CRISPR-based genome and epigenome perturbation in stem cells to understand and reverse osteoarthritis risk

Osteoarthritis (OA) is a complex multi-factorial disorder, characterised by the painful breakdown of articular cartilage within the joints. The disease affects older individuals yet has a strong genetic component (30-50% heritability). To date, over 150 SNPs have been significantly associated with the disease via genome wide association studies (GWAS). Osteoporosis (OP) is a silent disease, characterised by a loss of bone density, leading to an increased incidence of fracture in patients. OP also has a strong genetic component (heritability estimates between 50-80%) and over 500 SNPs have been identified which significantly associate with increased disease risk.
Historically, GWAS have been difficult to interpret due to both the experimental methodology employed (the use of tag SNPs on genotyping microarrays) and the genetic complexity at the reported loci (i.e., areas of high linkage disequilibrium). However, genetic and epigenetic interactions can facilitate the identification of the target gene and mechanisms of pathogenesis through co-localization of quantitative trait loci (QTLs) with the reported variants, and functional follow up studies. A study recently published by the Rice group identified that, whilst OA is a disease affecting older people, the functional risk of OA development may be pre-programmed during skeletogenesis. This small-scale targeted study provided evidence that some loci may exert their functional impact early in life, with others contributing to disease later in the life course.
This project seeks to build on these findings by carrying out an epigenome-wide study of mQTLs in both cartilage and bone samples from the hips of OA patients, of those with neck of femur fracture (no OA, but presumably osteoporosis (OP) and in foetal hip bone and cartilage. We seek to identify clusters of loci which may share spatiotemporal impacts. The samples (n=312) have undergone genotyping via Illumina Global Screening Array (GSA), and their methylation status determined using an HumanMethylation EPIC array. We will analyse the data generated by this sequencing to identify mQTLs and undergo co-localisation analysis of the signals, aiming to prioritise genes and pathways that are involved in the development of OA. By interrogating the epigenome of the foetal cartilage and bone in comparison to the aged cartilage and bone from OA patients, we will gain a unique insight into the developmental origins of OA and OP.

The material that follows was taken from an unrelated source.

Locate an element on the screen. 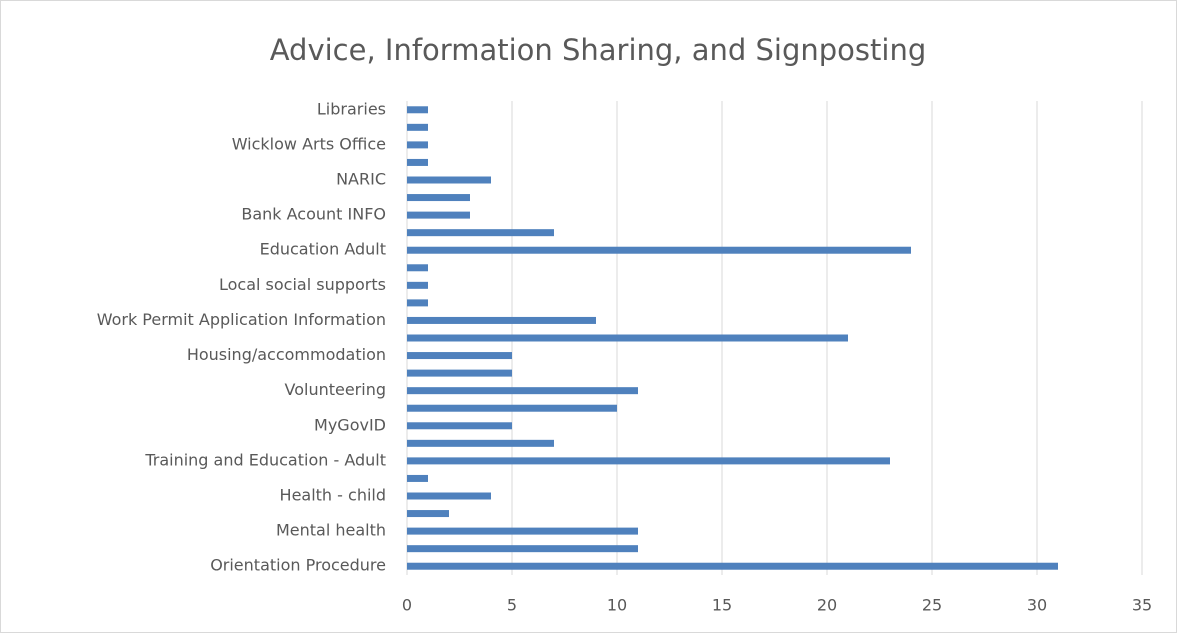  y-tick-label: Wicklow Arts Office is located at coordinates (309, 144).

We will then move on to functional studies to validate our findings and uncover the molecular mechanism behind how the identified genes contribute to disease. This will form the basis of in vivo analysis using primary human articular chondrocytes and osteoblasts (hACs and hOBs), immortalised adipose-derived stem cells (ad-MSCs), immortalised chondrocytes and osteoblasts (TC28a2, SaOS2) and a CRISPR-Cas9 toolbox to interrogate the genome and epigenome using precision editing.
During a planned 3-month placement with Prof. Farshid Guilak at the University of Washington in St. Louis we will translate our findings from ad-MSCs into human induced pluripotent stem cells, which can generate patient-matched OA models, to validate our findings.
The overarching aim of this work is to identify the functional genetic mechanisms underlying disease, the tissue-specificity of their impact, and the timepoint in the life course at which they exert their effects. This work will pave the way for the development of disease modifying OA drugs (DMOADs), where currently there is a lack of pharmacological cures. This may also allow for earlier treatment intervention, vital in progressive diseases such as OA and OP.